Hi jhenry, thank you very much, what a wonderful idea for your Master thesis! :) Wow! I have never heard something similar.
Are you continuing to work on these kinds of issues?
In my dreams, I hope to create a group with other people to work on these kinds of topics, because I strongly believe that they are very important for our culture, to understand media and how they change our lives.
In fact, I would like to visit MIT: http://web.mit.edu/
Do you know them?
Have you published your thesis’s work?
Sorry, I am so curious :)

Hi Zwack, thank you very much. For me, it’s so interesting to compare all of your reflections and experiences.
Yes, in the beginning, I learned gradually the letters’ position from practice with the layout’s sheet next to me, as you said. Repeating this practice made me start to reflect on writing, letters, language and so on because I studied traditional printing techniques and the digital ones at the Academy of Fine Arts in Florence. Hence, I am keen on comparing the printed culture and the digital one.

Hi Butch Baranowski, thank you very much for the title of the book, I will look for it! Wow, I can’t wait to read it! :)

Hi thomas gravemaker, thank you very much for the pdf. It’s so beautiful and inspiring for me! :) Also, I love the pdf’s graphic design! Wow!

Hi Dania from the UK. We too over here mostly used the California Job case ,here usually called a California Double.
Its not just that Ben Franklin spent time over here as a comp, (in Saffron Hill, right near Farringdon Underground station) its that our two literary cultures were as one in many if not most respects. The flow of teachers to the US to replace those lost after the Rev. continues unabated, and until a little after WW2, a large proportion of the books read by Americans were produced in the UK. Its no co-incidence tha tthe proof correction marks are standard throughout all the English speaking world. Moreover the
standards for micro-fiche layouts are also the same.
In practise the comp room standards of case layout
varied a little from firm to firm, depending on the work specialised in. But that was only true of the ‘outers’, the central core of the case was the same everywhere, and had been for many hundred years. ( Give or take a long s
here and there. )
.

Further, the differing sizes of the boxes relates to the frequency of the character occurring in the language. Big box for e and tiny one for z. That character frewequency is a vital component of code and cypher cracking by the way, the frequency differs for all languages. On the other hand second class citizens within the UK with their own language,the Welsh for example (for heavens sake don’t tell them Ii said this!) in their print shops had a very ordinary California Double, with a little separate box alongside, often called a barge, with the accented characters needed. A lovely example of English arrogance is that our typefounders were asked for a fount to set, say, French, they supplied an ordinary English fount in its packet and told the client to order the special characters separately at a special rate.
I’m speaking here about true typefounders, the Monotype Corporation of blessed memory, had a much more civilized approach. ,

I once set a few Welsh hymns in a wedding order of service from a well-stocked pair of cases, and soon came close to running out of lower case L and lower case Y.

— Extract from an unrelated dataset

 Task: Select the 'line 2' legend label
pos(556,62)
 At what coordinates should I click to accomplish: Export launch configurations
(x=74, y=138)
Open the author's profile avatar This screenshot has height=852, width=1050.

In times past printing offices that specialised in Welsh would surely have evolved their own font synopses as the letter frequencies in Welsh are significantly different to English. However I have never come across a published font synopses for Welsh despite having read through numerous nineteenth century printers’ manuals, nor have I ever seen a Welsh font offered commercially by a UK type foundry. This leads me to assume that printing offices that specialised in Welsh had to order sorts to make up their own font synopses.